BEGIN
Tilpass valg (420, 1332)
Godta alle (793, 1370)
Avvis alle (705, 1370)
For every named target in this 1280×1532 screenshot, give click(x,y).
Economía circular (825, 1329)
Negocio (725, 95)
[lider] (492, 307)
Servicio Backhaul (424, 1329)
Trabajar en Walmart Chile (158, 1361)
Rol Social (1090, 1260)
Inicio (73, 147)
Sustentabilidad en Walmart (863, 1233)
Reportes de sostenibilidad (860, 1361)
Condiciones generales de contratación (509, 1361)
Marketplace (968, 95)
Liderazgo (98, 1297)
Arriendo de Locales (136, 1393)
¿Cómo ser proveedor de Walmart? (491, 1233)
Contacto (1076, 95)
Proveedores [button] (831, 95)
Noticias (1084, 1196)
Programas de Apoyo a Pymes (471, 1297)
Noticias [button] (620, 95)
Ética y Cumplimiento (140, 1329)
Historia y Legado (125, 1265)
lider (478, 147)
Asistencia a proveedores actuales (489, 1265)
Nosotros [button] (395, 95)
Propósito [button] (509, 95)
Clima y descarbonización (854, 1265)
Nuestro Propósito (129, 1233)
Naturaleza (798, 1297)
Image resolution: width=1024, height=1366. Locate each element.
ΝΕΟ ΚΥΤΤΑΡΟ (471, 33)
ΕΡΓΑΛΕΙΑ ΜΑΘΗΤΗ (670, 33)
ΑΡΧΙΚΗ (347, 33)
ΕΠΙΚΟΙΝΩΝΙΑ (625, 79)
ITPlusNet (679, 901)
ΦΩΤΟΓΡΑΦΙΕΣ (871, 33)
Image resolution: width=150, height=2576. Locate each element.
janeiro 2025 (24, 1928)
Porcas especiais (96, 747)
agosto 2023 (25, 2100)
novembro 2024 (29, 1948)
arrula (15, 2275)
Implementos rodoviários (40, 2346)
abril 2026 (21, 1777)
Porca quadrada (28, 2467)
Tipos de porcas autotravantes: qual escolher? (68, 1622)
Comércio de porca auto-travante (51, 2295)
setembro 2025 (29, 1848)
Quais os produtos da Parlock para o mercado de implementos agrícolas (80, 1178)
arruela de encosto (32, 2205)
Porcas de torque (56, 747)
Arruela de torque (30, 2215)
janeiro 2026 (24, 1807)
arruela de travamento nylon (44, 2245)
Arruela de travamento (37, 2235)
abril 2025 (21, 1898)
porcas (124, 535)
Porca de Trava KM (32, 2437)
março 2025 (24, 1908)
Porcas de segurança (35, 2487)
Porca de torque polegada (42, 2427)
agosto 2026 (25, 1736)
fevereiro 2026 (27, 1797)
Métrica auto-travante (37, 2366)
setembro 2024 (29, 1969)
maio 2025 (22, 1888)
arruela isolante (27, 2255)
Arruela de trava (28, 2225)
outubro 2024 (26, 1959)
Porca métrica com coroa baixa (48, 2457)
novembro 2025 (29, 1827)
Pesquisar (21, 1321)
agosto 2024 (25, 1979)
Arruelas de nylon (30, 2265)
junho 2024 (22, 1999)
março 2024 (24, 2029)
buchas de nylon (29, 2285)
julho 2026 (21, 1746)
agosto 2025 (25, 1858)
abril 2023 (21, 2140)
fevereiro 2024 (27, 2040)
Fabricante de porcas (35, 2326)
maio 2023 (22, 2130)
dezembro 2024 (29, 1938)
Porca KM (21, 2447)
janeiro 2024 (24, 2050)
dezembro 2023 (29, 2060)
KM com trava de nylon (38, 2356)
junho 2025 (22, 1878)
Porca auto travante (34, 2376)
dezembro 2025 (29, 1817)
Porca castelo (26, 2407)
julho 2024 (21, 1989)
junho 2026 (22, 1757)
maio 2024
END
Where a line of the listing holds "nylon", show that line.

arruela de travamento nylon (44, 2245)
Arruelas de nylon (30, 2265)
buchas de nylon (29, 2285)
KM com trava de nylon (38, 2356)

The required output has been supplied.